--- Exercise material Enclosed Below ---
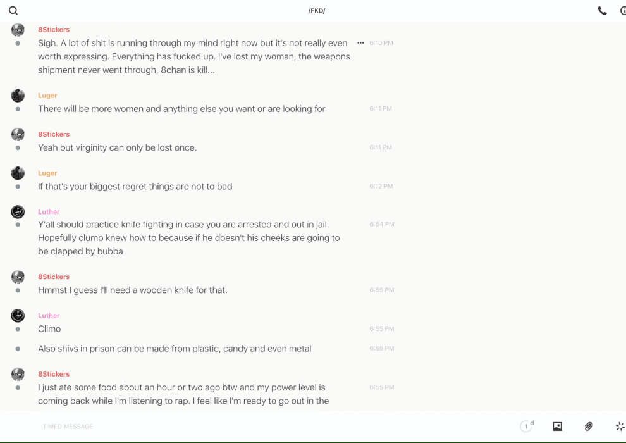Click the /FKD/ conversation title
The height and width of the screenshot is (443, 626).
(x=317, y=11)
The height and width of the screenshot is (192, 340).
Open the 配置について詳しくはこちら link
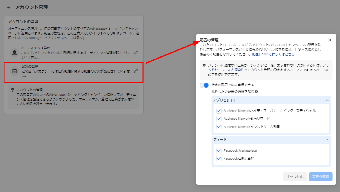point(273,54)
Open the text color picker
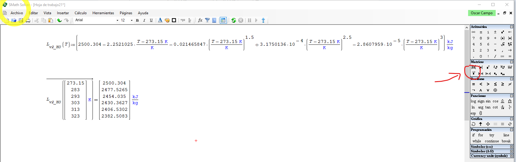Screen dimensions: 516x162 (160, 20)
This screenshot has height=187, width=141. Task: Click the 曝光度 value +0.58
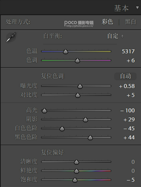[127, 86]
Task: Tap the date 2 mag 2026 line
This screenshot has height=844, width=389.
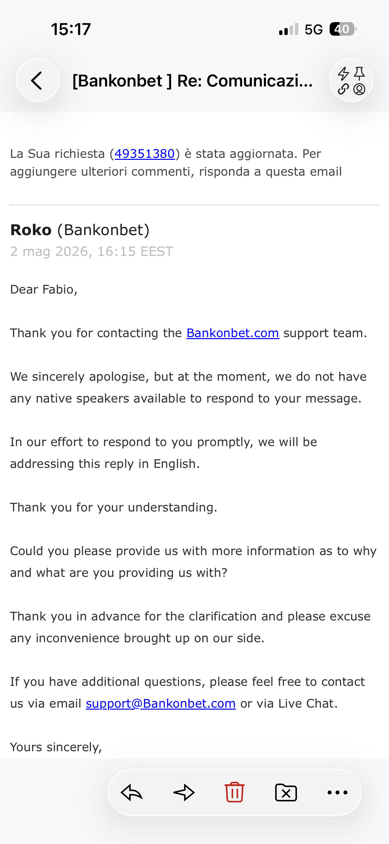Action: (x=92, y=251)
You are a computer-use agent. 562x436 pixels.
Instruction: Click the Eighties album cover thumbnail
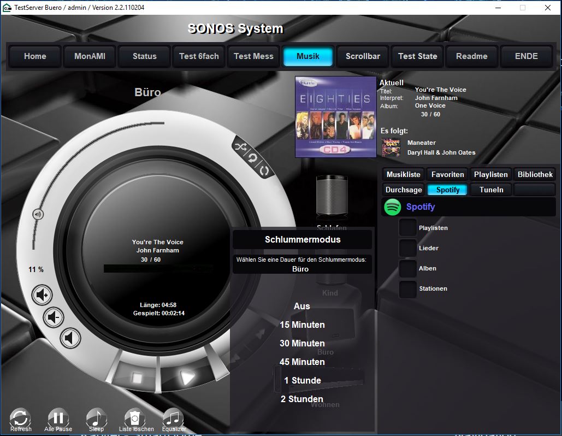(336, 117)
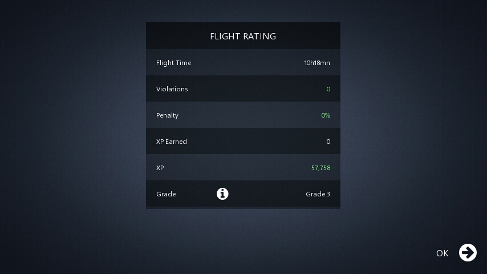Select the 10h18mn flight time value

click(317, 63)
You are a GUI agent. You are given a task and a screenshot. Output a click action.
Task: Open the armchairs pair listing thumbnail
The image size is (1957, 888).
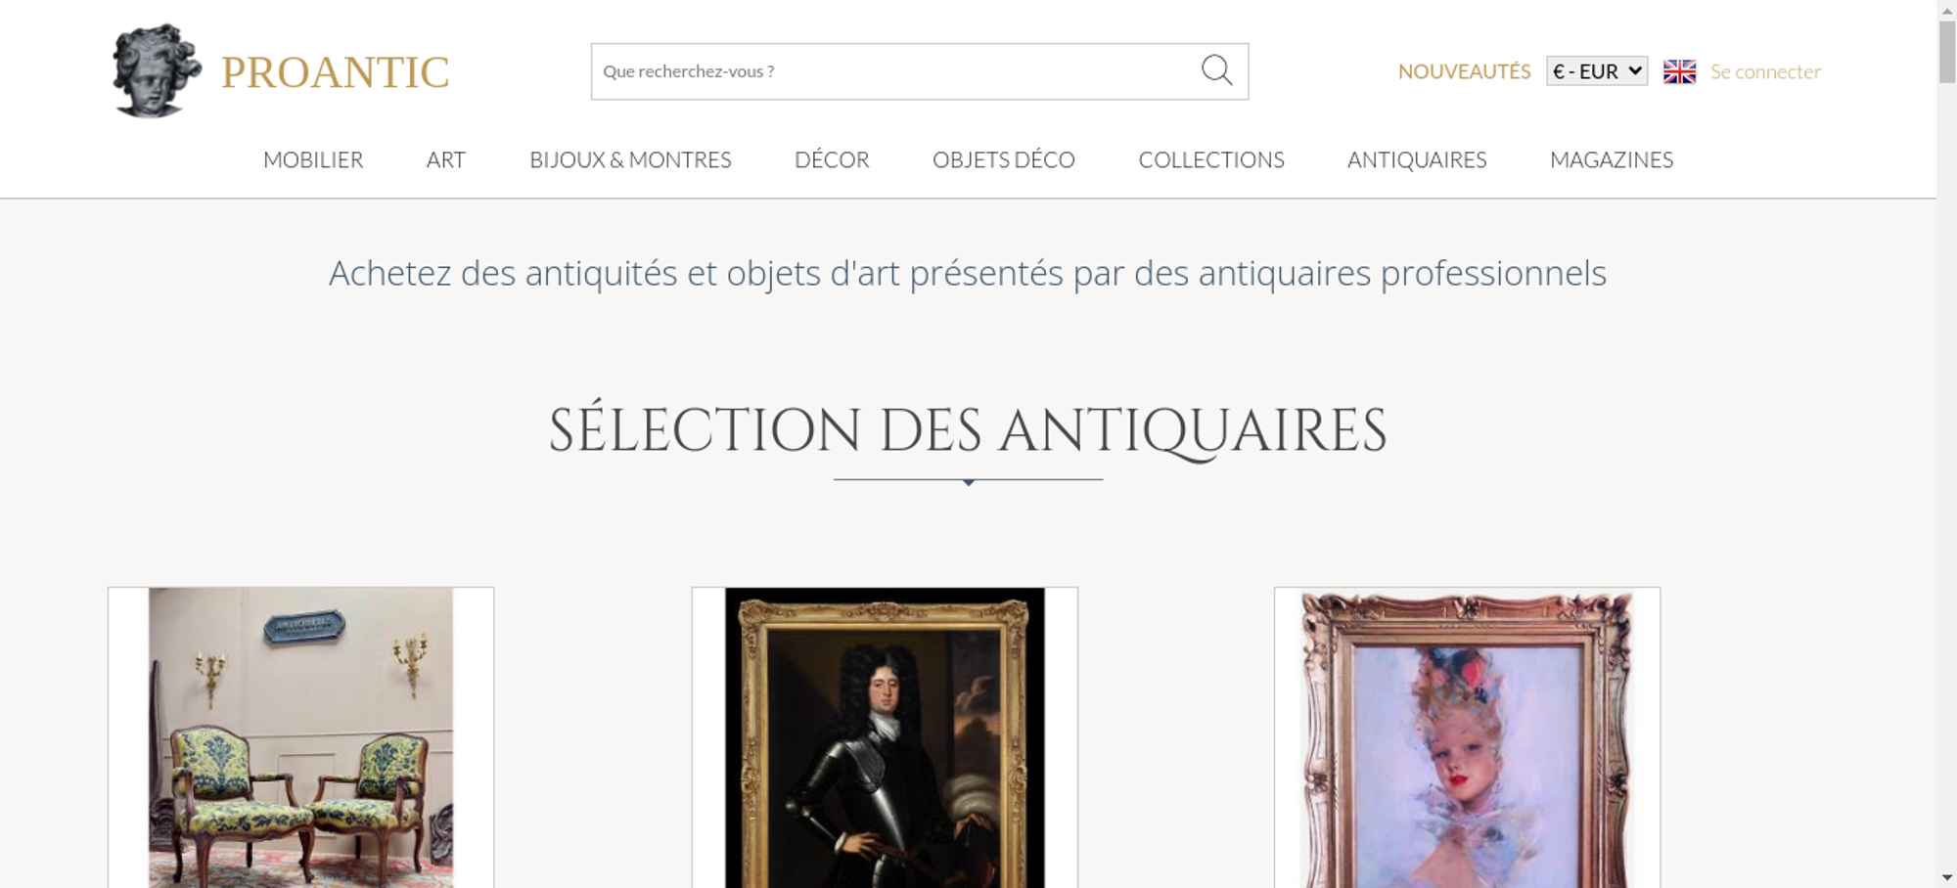[300, 737]
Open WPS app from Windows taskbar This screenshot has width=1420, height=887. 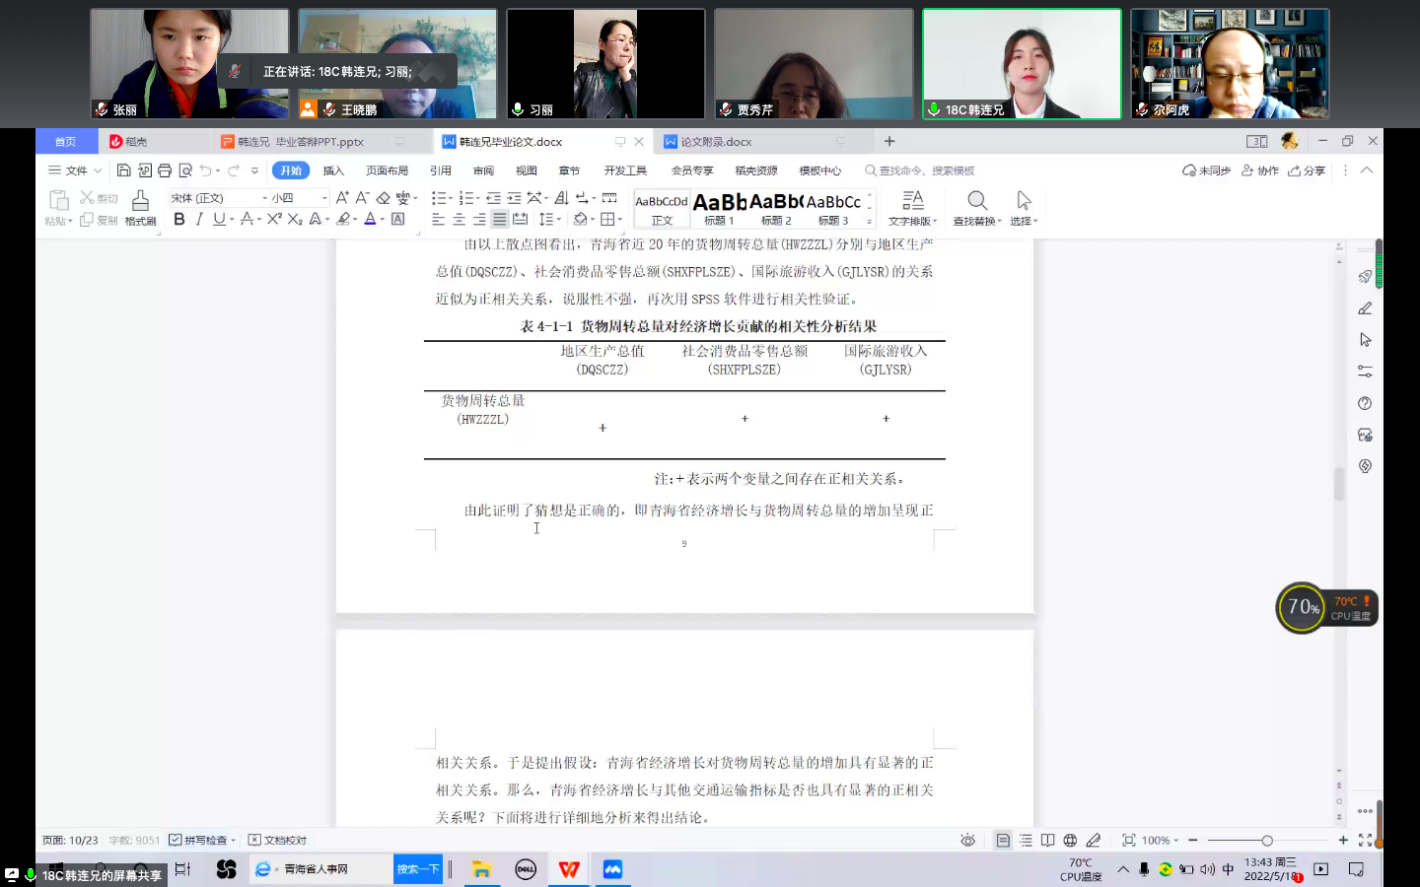(x=569, y=869)
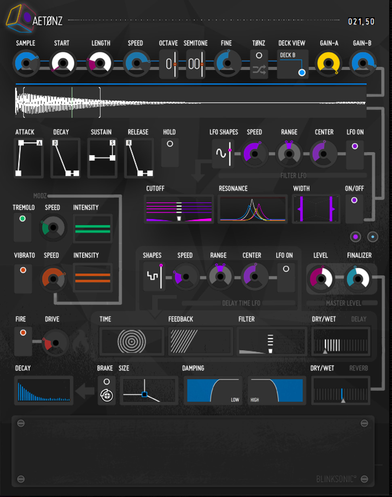This screenshot has height=497, width=392.
Task: Toggle the FIRE switch in the drive section
Action: click(23, 332)
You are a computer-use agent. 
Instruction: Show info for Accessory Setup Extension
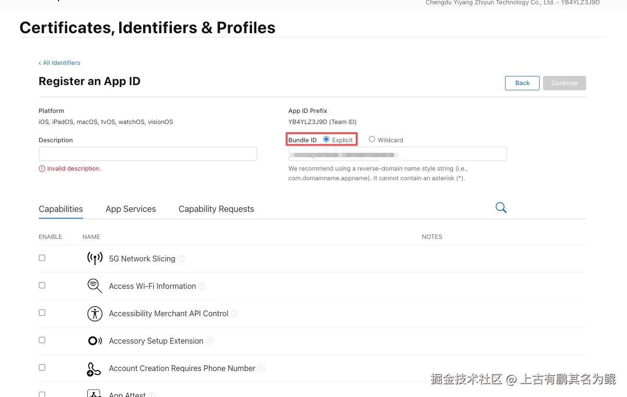click(x=209, y=341)
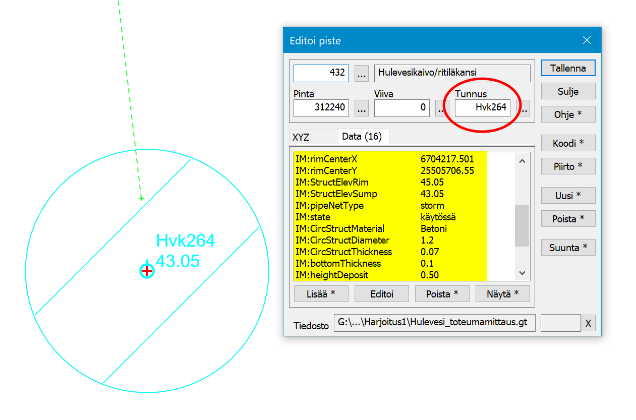636x420 pixels.
Task: Click the Tunnus field containing Hvk264
Action: point(482,108)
--- End of Enclosed Exercise material ---
▸ **What you will do**
Which lines in the data above contain "agent"? Show each one.

▸ **Exercise answer**
You are a computer-use agent. 562x436 pixels.
You are a GUI agent. You are given a task and a screenshot. Output a click action.
You are a computer-use agent. 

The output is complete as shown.